▼

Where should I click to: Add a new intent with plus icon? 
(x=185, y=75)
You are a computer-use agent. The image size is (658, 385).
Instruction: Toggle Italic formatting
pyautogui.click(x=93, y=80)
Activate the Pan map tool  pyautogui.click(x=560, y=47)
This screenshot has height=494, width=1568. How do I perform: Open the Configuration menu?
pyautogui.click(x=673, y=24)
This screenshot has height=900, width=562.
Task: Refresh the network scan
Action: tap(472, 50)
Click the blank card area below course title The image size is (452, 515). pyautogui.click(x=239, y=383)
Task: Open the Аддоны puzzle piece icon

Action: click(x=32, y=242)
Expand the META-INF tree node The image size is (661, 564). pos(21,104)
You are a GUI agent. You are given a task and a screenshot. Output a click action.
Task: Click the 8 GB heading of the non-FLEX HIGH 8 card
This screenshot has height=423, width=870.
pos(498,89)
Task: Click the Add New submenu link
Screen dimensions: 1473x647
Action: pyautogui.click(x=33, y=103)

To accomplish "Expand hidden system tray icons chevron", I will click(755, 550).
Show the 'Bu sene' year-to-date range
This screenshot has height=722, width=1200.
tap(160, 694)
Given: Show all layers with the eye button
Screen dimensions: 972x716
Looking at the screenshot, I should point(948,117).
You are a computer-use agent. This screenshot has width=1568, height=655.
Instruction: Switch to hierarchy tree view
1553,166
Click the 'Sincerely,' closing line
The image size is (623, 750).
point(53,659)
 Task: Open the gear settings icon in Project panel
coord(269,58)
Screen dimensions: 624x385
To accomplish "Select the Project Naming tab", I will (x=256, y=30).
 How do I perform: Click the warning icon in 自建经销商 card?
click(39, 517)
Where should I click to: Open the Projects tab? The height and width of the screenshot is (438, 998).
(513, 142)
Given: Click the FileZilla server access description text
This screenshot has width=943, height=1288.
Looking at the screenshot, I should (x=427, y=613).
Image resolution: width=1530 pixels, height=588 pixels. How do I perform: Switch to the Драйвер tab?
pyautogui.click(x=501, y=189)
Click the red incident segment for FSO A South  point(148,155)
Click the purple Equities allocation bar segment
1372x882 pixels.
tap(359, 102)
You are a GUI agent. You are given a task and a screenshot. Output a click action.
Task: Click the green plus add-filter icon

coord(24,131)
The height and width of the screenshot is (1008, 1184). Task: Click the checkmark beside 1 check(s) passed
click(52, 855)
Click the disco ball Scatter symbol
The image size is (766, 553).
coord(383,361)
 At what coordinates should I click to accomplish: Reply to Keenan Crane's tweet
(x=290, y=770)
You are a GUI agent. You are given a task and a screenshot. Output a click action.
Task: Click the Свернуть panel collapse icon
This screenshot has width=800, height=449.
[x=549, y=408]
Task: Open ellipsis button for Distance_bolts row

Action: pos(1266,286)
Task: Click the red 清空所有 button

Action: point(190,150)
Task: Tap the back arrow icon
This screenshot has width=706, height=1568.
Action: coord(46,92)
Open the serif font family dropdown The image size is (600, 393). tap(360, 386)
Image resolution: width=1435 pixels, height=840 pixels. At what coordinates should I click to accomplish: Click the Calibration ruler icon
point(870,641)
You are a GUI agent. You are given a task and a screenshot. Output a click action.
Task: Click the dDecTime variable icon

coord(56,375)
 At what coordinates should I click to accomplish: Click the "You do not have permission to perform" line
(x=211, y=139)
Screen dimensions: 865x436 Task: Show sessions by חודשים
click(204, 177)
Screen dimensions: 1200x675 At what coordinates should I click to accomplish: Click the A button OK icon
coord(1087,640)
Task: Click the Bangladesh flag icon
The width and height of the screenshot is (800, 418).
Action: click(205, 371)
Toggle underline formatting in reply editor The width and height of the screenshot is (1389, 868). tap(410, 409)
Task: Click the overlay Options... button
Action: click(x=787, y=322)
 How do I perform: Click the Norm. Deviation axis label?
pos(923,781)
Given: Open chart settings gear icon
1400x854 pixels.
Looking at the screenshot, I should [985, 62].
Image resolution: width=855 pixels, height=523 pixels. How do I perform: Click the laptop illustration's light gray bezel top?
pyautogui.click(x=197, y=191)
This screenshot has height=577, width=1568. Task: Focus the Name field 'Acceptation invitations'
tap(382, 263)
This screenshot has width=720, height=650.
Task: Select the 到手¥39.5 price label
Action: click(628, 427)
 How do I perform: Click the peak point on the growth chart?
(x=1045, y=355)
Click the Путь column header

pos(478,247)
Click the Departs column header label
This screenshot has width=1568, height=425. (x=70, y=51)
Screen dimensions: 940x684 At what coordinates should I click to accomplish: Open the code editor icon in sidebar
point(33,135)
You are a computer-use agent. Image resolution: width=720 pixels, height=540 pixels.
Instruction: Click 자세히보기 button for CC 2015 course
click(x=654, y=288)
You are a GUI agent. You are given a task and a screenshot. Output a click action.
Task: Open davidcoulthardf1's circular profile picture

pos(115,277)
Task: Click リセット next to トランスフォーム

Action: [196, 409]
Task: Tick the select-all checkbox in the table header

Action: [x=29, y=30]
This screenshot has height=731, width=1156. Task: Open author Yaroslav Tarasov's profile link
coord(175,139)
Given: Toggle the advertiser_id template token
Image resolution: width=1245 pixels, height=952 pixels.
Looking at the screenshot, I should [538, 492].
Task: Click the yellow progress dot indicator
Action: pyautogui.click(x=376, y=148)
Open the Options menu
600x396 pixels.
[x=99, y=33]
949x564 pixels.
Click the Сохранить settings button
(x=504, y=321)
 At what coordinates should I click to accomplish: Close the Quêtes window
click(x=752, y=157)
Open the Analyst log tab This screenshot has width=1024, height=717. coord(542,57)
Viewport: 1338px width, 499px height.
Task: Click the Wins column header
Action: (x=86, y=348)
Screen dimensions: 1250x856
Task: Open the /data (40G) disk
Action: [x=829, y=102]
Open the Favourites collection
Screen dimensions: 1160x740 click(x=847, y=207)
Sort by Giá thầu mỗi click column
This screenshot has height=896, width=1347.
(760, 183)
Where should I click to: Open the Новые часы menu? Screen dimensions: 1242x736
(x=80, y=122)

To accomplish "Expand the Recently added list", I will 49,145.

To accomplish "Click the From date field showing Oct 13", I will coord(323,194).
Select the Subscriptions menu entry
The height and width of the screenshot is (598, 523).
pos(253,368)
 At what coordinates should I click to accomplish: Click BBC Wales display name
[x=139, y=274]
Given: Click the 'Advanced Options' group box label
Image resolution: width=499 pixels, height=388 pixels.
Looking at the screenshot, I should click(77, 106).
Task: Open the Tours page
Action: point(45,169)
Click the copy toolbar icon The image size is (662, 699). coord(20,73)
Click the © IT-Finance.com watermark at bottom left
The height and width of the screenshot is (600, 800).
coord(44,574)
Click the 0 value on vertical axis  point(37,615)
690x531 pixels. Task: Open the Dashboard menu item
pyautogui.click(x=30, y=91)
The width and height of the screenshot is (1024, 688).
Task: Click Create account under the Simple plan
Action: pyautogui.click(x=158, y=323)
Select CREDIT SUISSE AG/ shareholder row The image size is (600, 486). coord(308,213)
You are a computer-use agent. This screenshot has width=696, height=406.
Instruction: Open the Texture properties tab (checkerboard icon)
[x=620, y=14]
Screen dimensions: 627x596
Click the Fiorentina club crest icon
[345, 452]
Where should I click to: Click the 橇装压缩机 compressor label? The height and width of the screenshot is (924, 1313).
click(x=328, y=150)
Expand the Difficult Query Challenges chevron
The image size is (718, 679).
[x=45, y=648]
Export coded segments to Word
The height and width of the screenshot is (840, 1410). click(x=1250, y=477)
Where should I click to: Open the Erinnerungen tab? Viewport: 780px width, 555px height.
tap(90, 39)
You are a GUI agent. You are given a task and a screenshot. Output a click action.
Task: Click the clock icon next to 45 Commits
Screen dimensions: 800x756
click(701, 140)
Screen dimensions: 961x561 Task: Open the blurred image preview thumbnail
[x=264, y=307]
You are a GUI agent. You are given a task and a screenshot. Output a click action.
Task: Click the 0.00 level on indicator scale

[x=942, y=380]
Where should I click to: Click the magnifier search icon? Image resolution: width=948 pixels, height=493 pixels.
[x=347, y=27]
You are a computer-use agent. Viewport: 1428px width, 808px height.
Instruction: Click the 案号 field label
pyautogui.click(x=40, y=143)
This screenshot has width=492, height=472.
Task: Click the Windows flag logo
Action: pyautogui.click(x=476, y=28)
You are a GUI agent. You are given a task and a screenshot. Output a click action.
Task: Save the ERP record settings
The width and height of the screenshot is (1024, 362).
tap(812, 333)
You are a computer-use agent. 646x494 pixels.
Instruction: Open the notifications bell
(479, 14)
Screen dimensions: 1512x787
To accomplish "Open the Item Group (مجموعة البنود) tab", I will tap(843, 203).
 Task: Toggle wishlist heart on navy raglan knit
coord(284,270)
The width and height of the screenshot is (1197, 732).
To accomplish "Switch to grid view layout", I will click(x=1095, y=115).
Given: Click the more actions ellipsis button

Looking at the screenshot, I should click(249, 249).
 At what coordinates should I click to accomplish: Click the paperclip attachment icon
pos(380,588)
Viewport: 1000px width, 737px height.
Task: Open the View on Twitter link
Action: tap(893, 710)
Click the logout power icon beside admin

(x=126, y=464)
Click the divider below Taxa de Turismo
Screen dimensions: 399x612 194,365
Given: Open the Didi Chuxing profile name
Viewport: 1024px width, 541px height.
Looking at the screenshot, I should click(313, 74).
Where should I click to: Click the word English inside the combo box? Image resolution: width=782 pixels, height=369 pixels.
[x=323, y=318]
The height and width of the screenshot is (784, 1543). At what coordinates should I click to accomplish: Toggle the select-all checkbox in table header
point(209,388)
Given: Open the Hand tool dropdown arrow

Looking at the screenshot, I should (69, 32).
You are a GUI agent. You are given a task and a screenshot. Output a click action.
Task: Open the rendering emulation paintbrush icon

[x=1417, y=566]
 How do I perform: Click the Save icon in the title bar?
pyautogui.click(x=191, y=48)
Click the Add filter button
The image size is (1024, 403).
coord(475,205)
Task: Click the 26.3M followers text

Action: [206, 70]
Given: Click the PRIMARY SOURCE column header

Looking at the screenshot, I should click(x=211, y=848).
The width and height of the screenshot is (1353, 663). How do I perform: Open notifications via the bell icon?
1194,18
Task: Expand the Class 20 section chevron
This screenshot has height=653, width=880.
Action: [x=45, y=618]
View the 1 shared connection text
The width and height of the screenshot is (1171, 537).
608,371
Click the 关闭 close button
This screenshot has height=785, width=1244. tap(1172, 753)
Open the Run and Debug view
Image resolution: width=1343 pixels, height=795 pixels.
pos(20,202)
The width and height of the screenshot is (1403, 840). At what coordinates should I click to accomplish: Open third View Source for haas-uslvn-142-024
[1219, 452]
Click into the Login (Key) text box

▲

> _What is expected_
Each line from the start of the listing through the line with "Activate the Pan" is to be restated verbatim, both ends included.

> _Result of this exercise_
Where should I click to: Add a new intent with plus icon? 
(x=185, y=75)
You are a computer-use agent. The image size is (658, 385).
Instruction: Toggle Italic formatting
pyautogui.click(x=93, y=80)
Activate the Pan map tool  pyautogui.click(x=560, y=47)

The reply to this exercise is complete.